Belajar mengenai diriku sendiri,
sesuatu yang sebelumnya tidak kusadari akan benar-benar terjadi. Diriku sendiri
yang kupikir lebih logis dalam bertindak dan mengambil keputusan, ternyata
tidak seutuhnya demikian. Aku selalu berpendapat bahwa hanya dalam kisah drama
televisi perasaan yang sama sekali irasonal itu benar-benar ada. Aku selalu
memandang sebelah mata mereka yang ditampilkan dalam kisah penuh romansa cinta
yang sulit dipahami dengan pikiran saja. Tapi beberapa jam lalu, aku
melakukannya.
Sejak awal, pandanganku sama,
bahwa dalam membangun kehidupan materi bukan sesuatu yang bisa diabaikan, meski
bukan yang bisa dijadikan sandaran. Aku sangat paham bahwa ada begitu banyak
kebutuhan yang seharusnya dipenuhi dengannya, dan memang sangat membutuhkannya.
Di lain sisi aku juga sangat paham bahwa kebahagiaan batin bukan hanya
ditentukan oleh itu, entah apa namanya, yang jelas untuk mencapainya perlu
perpaduan yang sesuai antara keinginan batin dengan ketersedianya materi.
Seberapa banyak yang dibutuhkan tentu tidak sama, bisa jadi yang dianggap di
bawah batas standar nilai kekayaan secara umum itu lah yang justru mencapai
bahagianya. Tapi ada pula, yang mengaku tidak akan pernah mencapainya sebelum
batas tertentu yang direncanakan belum diraih.
Hari ini, beberapa jam lalu, aku
disuguhkan satu kepingan waktu yang membuatku harus memutuskan antara garis
batas logika dengan sisi irasionalku sebagai manusia.
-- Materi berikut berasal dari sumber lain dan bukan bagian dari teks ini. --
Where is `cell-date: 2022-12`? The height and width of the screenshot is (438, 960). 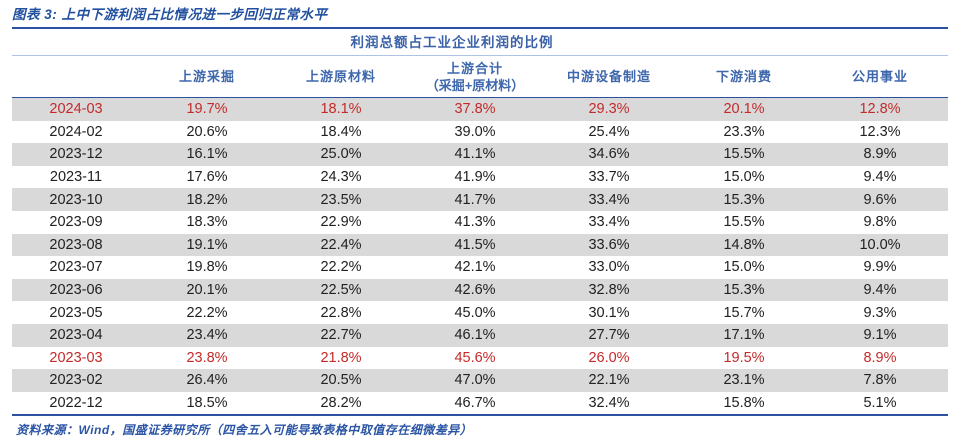 cell-date: 2022-12 is located at coordinates (76, 404).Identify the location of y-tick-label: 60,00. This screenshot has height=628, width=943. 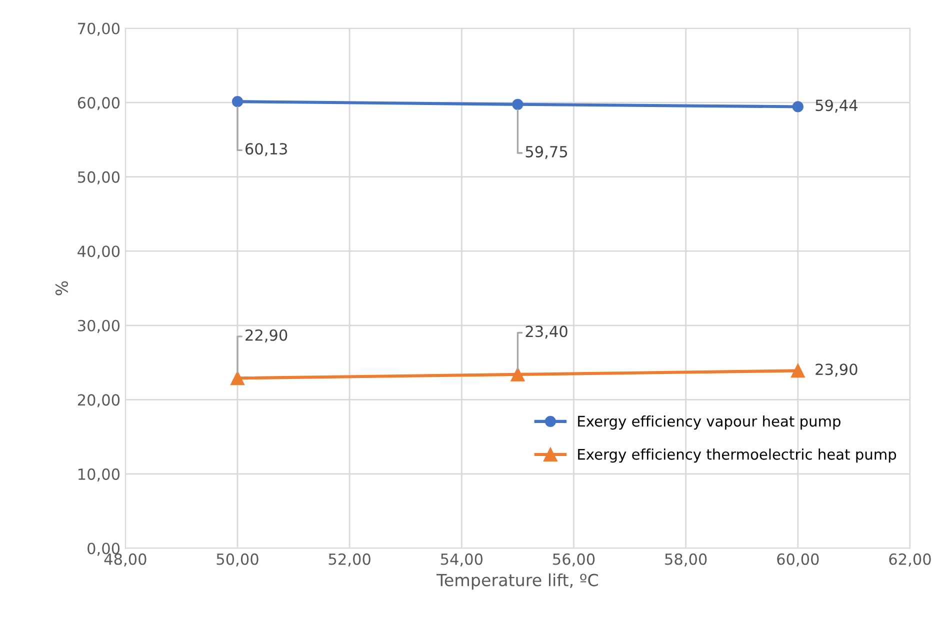
(99, 104). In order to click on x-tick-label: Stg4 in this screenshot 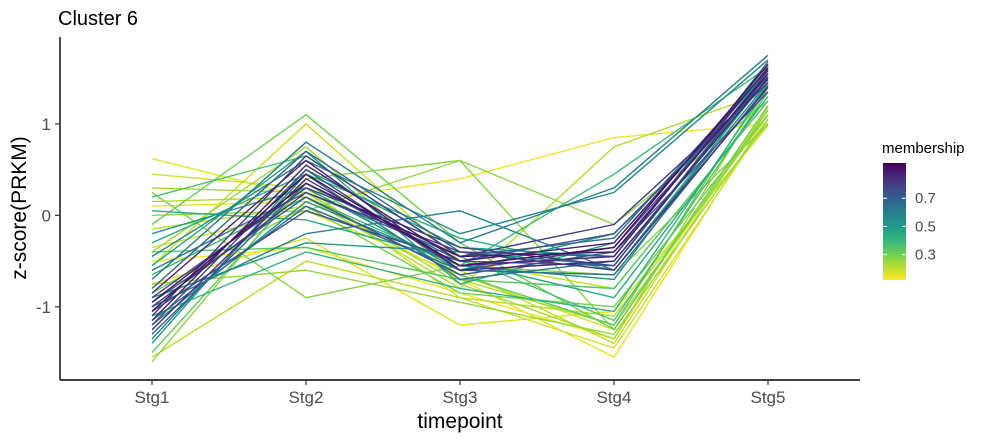, I will do `click(614, 398)`.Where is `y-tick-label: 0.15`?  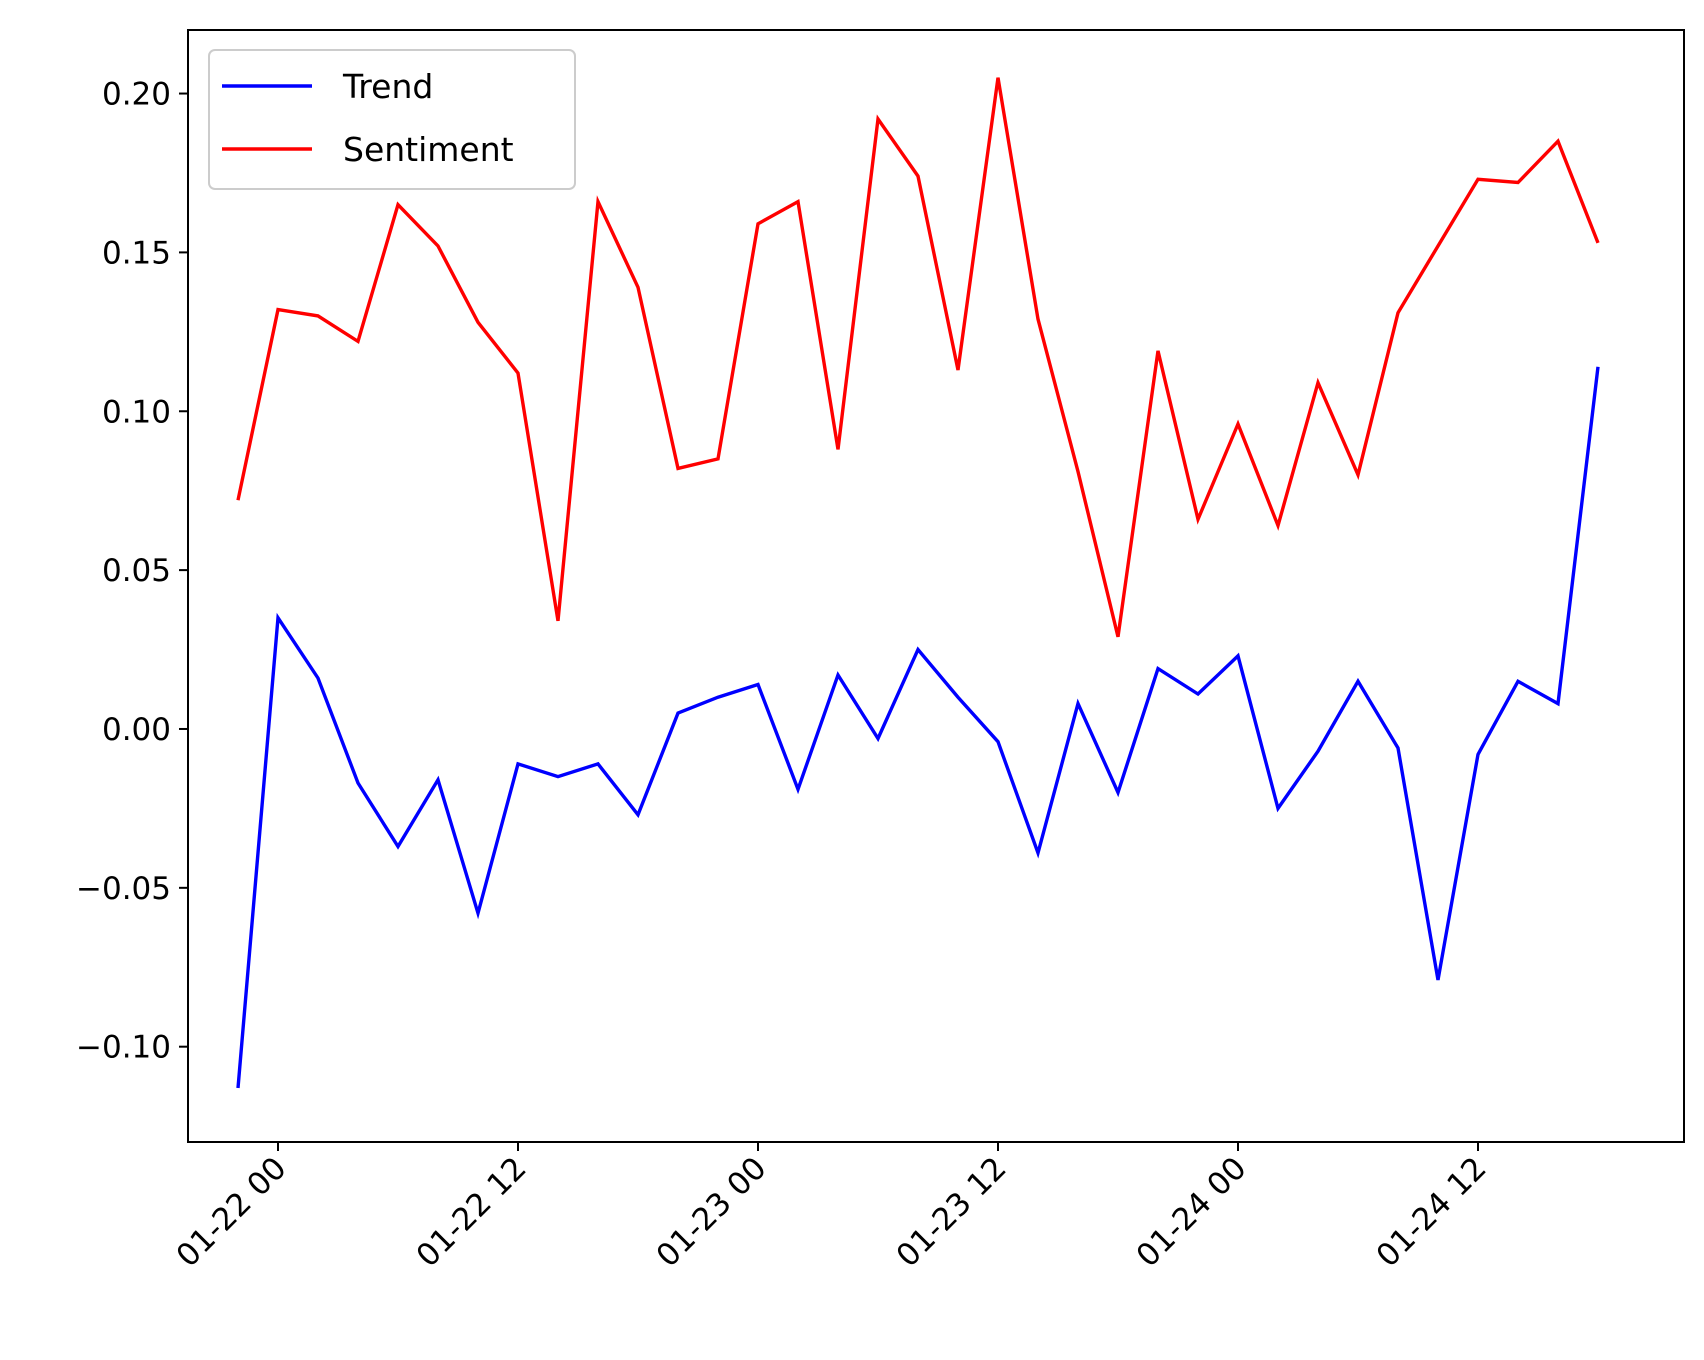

Ada masa depan
menjanjikan dengan nilai materi yang tidak main-main bagiku di sana, tapi ada
satu hal yang sangat jelas yang menghalangi bayangan masa depan itu. Satu hal,
yang masih membatasi diriku untuk berbaur dengan dunia, yang sejak dulu belum
benar-benar mampu kukendalikan, hal itu yang menghalangi bayangan yang banyak
orang sebut dengan masa depan menjanjikan. Ya, sebagian besar orang mengatakan
begitu. Tentu diriku tidak bisa mengingkari sisi dengan sedikit kebutuhan yang
banyak orang katakan materialistis ini, tapi aku lebih tidak bisa lagi menepis
titik irasional yang lebih dalam pada diriku.
Aku yang mengelu-elukan pemikiran
secara logis, justru terjebak dalam lembah perasaan. Tidak begitu luas hingga
aku bisa berhati-hati menghindarinya, tapi cukup dalam hingga akan sangat sulit
untuk keluar ketika sudah berada di dalamnya. Ini seperti, aku bisa melihat ke
arah mana seharusnya aku berjalan dengan segala rencana, tapi ada jalan lain
yang lebih membuatku nyaman melaluinya meski jauh lebih sulit. Ini seperti
sebuah kekuatan yang membuatku memutuskan bahwa aku dengan sadar menyatakan
diri ini siap atas segala kesulitan yang berkali lipat itu.